Dr. Sa’d Bin Tefla, a journalist and former Kuwaiti minister of information, wrote an article in the London daily Al-Sharq Al-Awsat titled “We are all bin Laden,” reports the Middle East Media Research Institute.
Tefla said much damage has been caused to Muslims because the world is contrasting Muslims’ tepid approach to bin Laden to their overwhelming response in the 1980s to British author Salman Rushdie and his controversial book “The Satanic Verses.”
Against Rushdie, Tefla wrote, “We rattled and sharpened all of our rhetorical sabers, our religious legal rulings [fatwa], [alerted] our guards, our ports, our airports and our border crossings in order to prevent his entering [our countries] and the distribution of his book, since it does damage to Islam.”
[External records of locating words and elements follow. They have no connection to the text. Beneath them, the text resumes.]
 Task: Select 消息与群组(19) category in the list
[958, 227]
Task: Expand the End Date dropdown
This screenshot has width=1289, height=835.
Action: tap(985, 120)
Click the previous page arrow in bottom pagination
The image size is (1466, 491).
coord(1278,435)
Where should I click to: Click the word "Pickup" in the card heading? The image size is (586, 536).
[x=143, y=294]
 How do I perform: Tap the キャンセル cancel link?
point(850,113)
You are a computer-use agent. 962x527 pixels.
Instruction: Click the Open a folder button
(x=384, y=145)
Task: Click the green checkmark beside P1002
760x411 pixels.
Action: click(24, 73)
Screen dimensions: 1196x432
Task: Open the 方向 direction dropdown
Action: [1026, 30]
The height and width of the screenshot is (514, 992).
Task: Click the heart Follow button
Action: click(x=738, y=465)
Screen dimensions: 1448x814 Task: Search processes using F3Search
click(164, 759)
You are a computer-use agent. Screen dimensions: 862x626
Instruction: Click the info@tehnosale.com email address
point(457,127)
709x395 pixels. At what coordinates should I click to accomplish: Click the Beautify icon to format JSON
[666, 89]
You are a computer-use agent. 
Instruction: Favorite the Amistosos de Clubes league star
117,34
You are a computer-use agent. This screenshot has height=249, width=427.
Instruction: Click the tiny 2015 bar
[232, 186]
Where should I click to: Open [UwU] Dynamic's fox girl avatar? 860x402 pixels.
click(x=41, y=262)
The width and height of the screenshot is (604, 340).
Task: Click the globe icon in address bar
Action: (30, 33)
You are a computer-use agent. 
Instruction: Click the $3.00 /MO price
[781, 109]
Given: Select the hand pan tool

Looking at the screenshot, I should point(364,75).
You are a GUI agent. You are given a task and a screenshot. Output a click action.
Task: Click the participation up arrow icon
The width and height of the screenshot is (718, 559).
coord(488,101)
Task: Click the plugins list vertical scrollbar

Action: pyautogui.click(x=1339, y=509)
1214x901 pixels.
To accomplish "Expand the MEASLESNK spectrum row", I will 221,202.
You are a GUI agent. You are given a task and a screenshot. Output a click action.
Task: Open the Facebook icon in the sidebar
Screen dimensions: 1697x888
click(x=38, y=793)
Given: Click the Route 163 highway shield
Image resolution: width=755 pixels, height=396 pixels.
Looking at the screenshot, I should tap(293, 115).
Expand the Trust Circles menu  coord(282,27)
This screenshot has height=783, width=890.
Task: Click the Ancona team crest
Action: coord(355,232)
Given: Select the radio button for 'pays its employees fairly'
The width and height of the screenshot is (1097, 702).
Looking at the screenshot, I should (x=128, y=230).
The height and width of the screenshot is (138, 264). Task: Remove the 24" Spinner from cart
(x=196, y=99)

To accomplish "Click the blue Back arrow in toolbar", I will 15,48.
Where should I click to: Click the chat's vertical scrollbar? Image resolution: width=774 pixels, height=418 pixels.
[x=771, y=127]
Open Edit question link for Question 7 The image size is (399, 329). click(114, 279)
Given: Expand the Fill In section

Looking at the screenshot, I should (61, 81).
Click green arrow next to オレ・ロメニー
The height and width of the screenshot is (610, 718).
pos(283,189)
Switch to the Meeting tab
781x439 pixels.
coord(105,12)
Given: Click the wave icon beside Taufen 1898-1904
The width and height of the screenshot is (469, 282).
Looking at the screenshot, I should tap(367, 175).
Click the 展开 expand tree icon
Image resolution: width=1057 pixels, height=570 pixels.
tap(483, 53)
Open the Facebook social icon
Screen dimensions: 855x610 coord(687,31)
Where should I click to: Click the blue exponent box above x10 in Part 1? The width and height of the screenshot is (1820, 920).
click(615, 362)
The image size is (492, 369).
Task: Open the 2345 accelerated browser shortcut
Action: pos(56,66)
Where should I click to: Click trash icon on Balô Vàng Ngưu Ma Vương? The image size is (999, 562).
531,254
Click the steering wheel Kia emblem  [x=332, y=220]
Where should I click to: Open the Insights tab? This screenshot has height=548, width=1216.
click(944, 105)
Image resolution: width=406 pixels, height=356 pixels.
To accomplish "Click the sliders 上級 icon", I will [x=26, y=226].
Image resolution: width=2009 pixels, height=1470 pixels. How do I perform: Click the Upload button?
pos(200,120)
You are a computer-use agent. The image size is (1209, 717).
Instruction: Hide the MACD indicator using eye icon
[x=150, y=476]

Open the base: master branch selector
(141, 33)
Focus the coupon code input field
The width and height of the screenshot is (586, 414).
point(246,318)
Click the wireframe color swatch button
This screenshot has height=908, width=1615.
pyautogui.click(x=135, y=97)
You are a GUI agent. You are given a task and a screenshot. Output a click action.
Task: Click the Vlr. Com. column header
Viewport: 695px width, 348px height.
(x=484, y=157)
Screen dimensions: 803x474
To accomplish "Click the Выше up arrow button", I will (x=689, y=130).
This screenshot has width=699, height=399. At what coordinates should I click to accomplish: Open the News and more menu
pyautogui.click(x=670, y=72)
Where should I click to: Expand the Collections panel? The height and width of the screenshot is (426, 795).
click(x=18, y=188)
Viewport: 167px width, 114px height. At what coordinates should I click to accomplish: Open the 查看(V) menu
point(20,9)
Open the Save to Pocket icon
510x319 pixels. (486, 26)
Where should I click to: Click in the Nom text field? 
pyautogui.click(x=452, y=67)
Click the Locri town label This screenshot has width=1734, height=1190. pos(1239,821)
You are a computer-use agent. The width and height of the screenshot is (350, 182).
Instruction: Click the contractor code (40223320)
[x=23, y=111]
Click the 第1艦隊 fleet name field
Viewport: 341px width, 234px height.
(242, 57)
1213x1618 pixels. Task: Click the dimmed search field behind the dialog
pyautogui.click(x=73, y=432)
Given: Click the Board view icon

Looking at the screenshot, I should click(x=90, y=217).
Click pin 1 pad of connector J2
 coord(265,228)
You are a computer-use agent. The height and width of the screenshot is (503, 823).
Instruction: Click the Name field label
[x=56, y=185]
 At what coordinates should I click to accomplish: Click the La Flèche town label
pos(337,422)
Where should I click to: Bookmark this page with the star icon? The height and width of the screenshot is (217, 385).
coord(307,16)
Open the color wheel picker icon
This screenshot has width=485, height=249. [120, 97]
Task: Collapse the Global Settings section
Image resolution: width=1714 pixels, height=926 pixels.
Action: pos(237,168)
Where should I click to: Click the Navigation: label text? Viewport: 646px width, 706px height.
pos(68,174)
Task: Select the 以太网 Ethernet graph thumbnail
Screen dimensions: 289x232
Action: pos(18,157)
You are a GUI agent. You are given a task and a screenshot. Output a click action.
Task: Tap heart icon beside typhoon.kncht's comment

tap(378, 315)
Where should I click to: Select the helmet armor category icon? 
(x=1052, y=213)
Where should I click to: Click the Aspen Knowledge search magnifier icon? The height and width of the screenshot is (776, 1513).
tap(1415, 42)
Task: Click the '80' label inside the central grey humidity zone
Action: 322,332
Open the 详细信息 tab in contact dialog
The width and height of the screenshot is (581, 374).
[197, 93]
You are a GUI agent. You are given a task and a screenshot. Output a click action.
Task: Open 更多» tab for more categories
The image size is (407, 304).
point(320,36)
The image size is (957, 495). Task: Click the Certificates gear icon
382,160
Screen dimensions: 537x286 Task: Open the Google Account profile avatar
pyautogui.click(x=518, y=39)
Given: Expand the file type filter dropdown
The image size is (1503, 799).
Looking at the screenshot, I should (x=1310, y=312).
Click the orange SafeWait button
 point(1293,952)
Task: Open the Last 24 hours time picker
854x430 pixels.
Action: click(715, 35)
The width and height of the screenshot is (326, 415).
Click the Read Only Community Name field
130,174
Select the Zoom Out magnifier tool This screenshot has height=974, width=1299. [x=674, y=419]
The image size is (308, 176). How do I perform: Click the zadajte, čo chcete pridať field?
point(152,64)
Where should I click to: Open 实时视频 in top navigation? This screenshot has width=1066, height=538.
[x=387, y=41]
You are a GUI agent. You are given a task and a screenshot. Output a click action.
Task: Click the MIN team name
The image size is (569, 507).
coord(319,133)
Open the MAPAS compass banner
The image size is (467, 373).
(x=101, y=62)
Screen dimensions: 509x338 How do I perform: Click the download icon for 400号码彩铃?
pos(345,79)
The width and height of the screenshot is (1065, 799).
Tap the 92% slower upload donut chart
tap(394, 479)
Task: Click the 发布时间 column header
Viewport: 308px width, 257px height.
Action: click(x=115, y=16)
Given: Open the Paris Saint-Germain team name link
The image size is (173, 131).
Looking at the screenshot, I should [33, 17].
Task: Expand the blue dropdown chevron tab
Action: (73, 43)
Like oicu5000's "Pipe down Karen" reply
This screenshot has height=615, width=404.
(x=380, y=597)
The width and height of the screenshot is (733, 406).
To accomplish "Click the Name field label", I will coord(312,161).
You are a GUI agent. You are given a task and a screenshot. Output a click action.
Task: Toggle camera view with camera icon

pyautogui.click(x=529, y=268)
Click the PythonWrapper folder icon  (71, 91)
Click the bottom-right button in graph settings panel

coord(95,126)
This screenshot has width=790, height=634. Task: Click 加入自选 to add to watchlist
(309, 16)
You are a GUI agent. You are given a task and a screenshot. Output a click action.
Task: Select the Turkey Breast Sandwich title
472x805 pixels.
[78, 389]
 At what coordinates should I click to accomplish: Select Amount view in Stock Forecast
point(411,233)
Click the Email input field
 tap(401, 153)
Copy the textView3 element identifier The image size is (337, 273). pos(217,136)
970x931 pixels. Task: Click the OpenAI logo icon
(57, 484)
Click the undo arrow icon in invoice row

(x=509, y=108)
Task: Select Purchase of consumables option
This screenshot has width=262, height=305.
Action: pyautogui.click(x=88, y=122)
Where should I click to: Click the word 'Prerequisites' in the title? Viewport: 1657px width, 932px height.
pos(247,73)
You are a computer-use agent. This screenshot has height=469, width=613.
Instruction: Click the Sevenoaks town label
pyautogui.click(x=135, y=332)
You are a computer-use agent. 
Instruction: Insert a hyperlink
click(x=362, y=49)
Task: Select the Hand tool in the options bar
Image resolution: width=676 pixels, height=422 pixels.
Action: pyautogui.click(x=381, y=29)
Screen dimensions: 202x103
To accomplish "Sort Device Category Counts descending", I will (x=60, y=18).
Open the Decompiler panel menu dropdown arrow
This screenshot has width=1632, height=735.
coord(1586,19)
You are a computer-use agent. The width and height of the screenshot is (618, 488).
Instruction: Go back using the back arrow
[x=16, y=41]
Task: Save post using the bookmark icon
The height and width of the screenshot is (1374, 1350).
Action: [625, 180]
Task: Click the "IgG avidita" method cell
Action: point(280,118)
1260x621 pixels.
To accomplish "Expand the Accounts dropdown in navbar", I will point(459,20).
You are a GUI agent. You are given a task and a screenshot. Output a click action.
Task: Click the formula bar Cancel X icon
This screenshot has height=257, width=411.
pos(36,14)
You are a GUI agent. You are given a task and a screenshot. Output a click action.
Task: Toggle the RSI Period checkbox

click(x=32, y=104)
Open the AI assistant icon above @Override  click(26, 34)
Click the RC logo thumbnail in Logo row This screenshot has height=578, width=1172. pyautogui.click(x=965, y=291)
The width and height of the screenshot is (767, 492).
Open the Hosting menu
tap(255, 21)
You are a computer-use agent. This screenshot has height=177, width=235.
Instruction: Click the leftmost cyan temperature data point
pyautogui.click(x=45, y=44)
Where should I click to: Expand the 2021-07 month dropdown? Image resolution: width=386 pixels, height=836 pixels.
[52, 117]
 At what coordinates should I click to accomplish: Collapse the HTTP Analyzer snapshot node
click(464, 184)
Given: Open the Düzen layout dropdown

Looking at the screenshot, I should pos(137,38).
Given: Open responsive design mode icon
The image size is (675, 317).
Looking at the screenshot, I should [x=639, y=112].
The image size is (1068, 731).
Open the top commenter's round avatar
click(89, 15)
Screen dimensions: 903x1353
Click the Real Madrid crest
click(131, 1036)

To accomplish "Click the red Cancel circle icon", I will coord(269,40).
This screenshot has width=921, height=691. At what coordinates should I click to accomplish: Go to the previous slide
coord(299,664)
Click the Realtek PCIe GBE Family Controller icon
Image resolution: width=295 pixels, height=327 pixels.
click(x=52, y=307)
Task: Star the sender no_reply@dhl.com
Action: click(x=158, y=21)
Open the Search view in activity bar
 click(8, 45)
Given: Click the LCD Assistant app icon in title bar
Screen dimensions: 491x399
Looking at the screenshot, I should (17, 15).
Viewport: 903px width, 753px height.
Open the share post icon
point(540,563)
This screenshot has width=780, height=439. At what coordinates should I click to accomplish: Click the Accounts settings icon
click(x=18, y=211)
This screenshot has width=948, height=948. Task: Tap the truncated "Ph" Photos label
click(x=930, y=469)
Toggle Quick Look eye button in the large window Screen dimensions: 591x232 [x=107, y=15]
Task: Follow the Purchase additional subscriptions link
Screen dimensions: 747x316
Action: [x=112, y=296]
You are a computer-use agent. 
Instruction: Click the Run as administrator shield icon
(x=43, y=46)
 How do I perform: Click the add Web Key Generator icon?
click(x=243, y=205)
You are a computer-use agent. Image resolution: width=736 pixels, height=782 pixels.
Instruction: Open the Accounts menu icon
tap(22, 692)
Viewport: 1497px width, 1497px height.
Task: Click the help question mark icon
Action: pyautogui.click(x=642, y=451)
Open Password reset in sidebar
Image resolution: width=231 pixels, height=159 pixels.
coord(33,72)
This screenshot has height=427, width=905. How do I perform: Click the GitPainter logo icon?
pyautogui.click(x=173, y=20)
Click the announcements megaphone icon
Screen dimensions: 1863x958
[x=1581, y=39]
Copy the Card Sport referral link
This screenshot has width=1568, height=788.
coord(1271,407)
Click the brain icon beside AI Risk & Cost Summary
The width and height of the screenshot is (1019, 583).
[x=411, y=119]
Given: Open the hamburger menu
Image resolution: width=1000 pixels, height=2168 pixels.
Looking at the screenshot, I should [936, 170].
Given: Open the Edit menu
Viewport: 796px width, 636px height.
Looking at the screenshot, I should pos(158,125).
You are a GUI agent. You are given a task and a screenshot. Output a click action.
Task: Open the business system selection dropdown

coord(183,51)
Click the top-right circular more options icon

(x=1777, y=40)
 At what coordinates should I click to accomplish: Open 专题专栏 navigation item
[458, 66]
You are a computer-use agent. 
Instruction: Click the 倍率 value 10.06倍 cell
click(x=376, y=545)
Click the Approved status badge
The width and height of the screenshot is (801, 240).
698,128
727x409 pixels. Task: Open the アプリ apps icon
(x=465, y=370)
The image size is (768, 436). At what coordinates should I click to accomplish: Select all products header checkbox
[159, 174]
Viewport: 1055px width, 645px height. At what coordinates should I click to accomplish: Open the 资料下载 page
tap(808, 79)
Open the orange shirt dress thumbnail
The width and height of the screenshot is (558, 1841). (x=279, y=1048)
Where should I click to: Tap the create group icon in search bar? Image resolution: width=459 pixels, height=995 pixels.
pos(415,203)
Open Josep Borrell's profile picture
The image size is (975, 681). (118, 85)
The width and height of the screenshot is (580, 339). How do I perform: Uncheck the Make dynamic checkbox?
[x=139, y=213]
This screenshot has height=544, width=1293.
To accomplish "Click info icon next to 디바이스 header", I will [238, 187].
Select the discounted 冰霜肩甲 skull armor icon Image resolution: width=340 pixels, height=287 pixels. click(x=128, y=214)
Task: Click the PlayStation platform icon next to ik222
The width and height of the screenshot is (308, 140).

Protests erupted at British embassies all over the Islamic world and Rushdie dolls were burned along with copies of his book, he recalled. In a protest in Pakistan, nine people were killed and others were injured by police.
“Religious legal rulings were disseminated one after another banning Salman Rushdie’s book and calling for him to be killed,” Tefla said. “Iran earmarked a reward of one million dollars for whoever would implement Imam Khomeini’s fatwa and kill Salman Rushdie.”
But where are the fatwas against bin Laden? he asked.
“Despite the fact that bin Laden murdered thousands of innocents in the name of our religion and despite the damage that he has caused to Muslims everywhere, and especially to innocent Muslims in the West whose life is much better than the life of Muslims in Islamic lands, to this date not a single fatwa has been issued calling for the killing of bin Laden, on the pretext that bin Laden still proclaims ‘there is no God other than Allah,'” Tefla wrote.
He points out no protests have been held to condemn bin Laden, though “perhaps there were some that demonstrated in his favor.”
Muslim satellite television channels “competed amongst themselves in broadcasting his sermons and fatwas, instead of preventing their dissemination as they did in the case of Rushdie’s book,” Tefla wrote.
“Have we earmarked a reward for anyone who kills bin Laden as we did for anyone who kills Rushdie on account of his book?
“With our equivocal stance on bin Laden, we from the very start left the world with the impression that we are all bin Laden.”